## WHAT IS REQUIRED
Which lines of the listing below contain the word "screenshot"? Return them.

━━━ PROVIDED INFORMATION

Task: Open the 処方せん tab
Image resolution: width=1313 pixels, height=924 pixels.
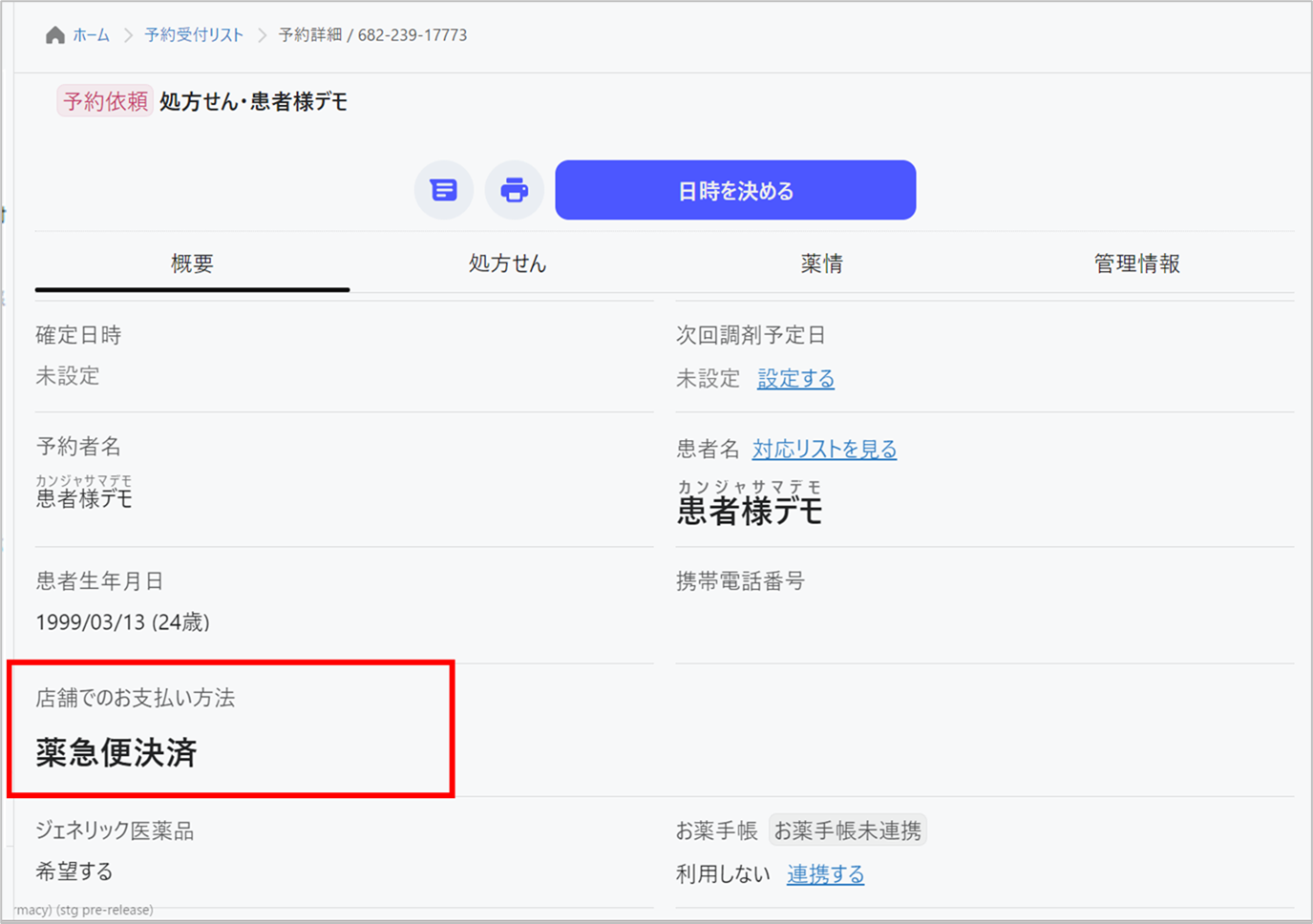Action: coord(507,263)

━━━━━━
━━━ PROVIDED INFORMATION

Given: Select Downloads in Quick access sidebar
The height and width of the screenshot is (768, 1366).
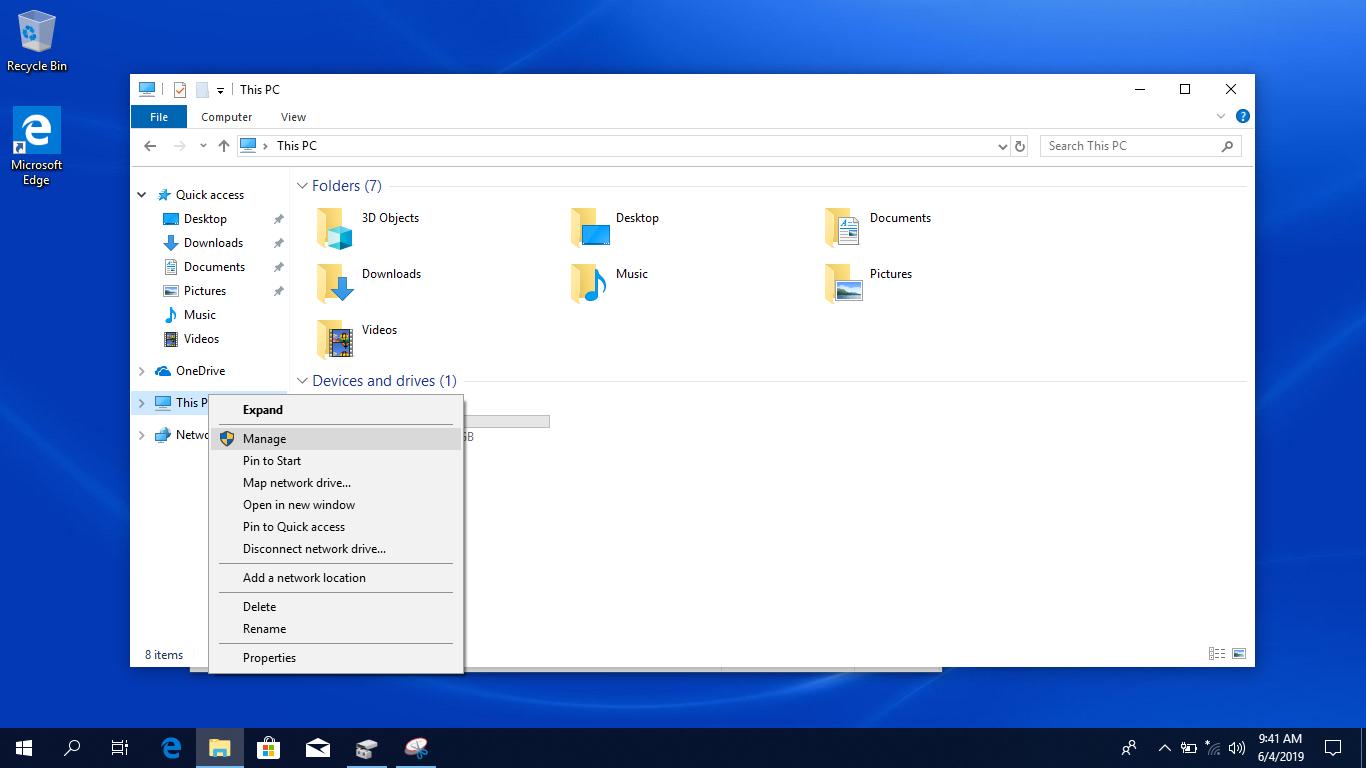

━━━━━━
━━━ PROVIDED INFORMATION

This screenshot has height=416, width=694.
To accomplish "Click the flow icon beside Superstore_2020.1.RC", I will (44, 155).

━━━━━━

## TASK ANSWER
The height and width of the screenshot is (768, 1366).
This screenshot has height=416, width=694.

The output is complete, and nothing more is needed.